Process improves strength, color of feather-based fibers
Domesticated chickens in the United States alone produce more than 2 billion pounds of feathers annually. Those feathers have long been considered a waste product, especially when contaminated with blood, feces or bacteria that can prove hazardous to the environment.
Nebraska's Yiqi Yang is among a growing cadre of researchers looking to transform those feathers into fibers that find a place in natural fabrics. In that vein, Yang and his Husker colleagues are devising and testing methods to improve the properties of feather-derived fibers.
Those methods include cross-linking: chemically bonding long protein chains—including keratin, a water-resistant protein of feathers—to bolster the performance of the resulting fibers and fabrics. But that performance must still improve, and unwanted side effects of cross-linking be resolved, before feathers emerge as a greener alternative to petroleum-based materials—polyester, nylon—currently dominating the market.
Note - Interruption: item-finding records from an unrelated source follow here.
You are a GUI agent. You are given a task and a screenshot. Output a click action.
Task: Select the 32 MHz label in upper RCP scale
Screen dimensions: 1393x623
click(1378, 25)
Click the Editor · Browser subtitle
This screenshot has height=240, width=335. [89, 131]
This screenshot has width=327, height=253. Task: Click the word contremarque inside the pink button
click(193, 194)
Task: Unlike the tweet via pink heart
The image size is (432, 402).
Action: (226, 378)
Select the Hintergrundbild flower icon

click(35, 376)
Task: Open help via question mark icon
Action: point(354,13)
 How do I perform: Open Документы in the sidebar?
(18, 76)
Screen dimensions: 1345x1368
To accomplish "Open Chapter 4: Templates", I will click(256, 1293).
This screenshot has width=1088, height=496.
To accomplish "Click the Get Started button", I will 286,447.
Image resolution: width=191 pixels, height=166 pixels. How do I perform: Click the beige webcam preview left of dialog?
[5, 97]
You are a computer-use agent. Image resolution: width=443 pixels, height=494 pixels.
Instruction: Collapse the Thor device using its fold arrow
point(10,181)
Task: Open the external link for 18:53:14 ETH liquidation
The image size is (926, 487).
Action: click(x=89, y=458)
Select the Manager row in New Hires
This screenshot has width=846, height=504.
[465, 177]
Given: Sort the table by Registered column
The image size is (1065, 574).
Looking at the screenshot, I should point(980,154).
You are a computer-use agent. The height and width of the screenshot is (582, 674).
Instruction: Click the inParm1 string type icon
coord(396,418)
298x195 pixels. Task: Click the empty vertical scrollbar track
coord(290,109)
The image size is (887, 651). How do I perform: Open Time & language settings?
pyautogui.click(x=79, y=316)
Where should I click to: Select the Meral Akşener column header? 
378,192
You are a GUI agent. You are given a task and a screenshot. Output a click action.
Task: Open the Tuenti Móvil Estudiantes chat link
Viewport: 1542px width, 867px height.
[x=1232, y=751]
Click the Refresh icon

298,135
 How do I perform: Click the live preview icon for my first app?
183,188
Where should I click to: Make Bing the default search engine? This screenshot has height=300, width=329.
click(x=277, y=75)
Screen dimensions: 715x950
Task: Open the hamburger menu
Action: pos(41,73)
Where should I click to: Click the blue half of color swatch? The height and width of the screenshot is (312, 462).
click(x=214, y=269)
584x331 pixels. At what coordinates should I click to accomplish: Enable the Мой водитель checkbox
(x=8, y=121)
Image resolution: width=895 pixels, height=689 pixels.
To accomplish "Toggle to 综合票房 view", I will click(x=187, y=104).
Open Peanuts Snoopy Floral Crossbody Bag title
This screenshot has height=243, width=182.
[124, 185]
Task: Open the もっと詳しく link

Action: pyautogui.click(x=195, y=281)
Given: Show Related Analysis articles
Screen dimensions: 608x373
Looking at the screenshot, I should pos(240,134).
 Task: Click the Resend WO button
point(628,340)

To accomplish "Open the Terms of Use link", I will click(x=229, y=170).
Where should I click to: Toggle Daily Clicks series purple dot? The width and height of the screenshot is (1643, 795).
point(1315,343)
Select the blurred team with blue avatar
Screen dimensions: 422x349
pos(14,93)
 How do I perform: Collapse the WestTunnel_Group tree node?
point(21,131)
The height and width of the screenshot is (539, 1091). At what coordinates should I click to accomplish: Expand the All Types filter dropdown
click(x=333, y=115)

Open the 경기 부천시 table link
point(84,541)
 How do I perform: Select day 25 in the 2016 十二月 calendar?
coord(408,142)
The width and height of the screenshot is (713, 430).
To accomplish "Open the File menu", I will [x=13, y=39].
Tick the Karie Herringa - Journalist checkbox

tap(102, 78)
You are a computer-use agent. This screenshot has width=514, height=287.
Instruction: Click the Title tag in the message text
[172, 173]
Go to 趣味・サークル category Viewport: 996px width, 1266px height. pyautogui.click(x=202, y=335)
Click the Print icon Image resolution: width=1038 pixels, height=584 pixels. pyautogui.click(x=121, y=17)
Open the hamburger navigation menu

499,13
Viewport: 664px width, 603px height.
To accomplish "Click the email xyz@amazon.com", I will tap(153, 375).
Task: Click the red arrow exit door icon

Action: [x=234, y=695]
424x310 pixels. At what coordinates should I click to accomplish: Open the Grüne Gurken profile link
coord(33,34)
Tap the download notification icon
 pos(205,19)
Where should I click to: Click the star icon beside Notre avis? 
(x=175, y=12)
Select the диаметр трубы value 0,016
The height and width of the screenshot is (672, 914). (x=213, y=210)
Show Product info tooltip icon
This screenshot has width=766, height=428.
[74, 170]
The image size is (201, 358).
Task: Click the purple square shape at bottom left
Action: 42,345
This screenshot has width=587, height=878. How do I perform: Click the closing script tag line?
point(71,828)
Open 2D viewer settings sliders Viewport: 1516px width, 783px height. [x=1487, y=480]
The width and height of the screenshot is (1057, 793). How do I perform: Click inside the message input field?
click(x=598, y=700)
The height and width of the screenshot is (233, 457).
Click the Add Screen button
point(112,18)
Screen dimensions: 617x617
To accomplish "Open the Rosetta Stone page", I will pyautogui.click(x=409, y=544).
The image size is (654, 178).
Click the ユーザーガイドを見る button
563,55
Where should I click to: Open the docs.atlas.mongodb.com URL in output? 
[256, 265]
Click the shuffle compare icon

In a recent study, Yang's team experimented with a cross-linking class known as saccharide aldehydes. By modifying the molecular structure and concentration of the aldehydes, the team developed keratin fibers substantially stronger than those produced via another popular cross-linker, citric acid.
Those fibers possessed 90 percent of wool's strength after long-term immersion in water and 120 percent of wool's strength under dry conditions. Importantly, those fibers retained their color and boasted a capacity to absorb dyes that far exceeded that of other cross-linked, keratin-based fibers. The production process also yielded none of the toxic formaldehyde that has previously hounded cross-linking processes involving aldehydes.
With further improvements, the team estimates that chicken feather-derived fibers could ultimately reduce the U.S. market share of petroleum-based fibers by 10 percent (from 70 percent to 60 percent)—while putting to use an overlooked waste product of the food industry. Also, given the low cost of feathers, keratin-based fibers would likely cost less than wool, Yang said.